Data to process -
------------------------------------------------------------
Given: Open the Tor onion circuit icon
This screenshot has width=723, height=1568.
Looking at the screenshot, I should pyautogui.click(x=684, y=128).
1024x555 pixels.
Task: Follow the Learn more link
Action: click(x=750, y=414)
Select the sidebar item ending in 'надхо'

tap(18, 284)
------------------------------------------------------------
Problem details - Your task is to repeat the data exactly, with nothing left out.

Result for this task -
Given: Open the Tor onion circuit icon
This screenshot has width=723, height=1568.
Looking at the screenshot, I should pyautogui.click(x=684, y=128).
1024x555 pixels.
Task: Follow the Learn more link
Action: click(x=750, y=414)
Select the sidebar item ending in 'надхо'

tap(18, 284)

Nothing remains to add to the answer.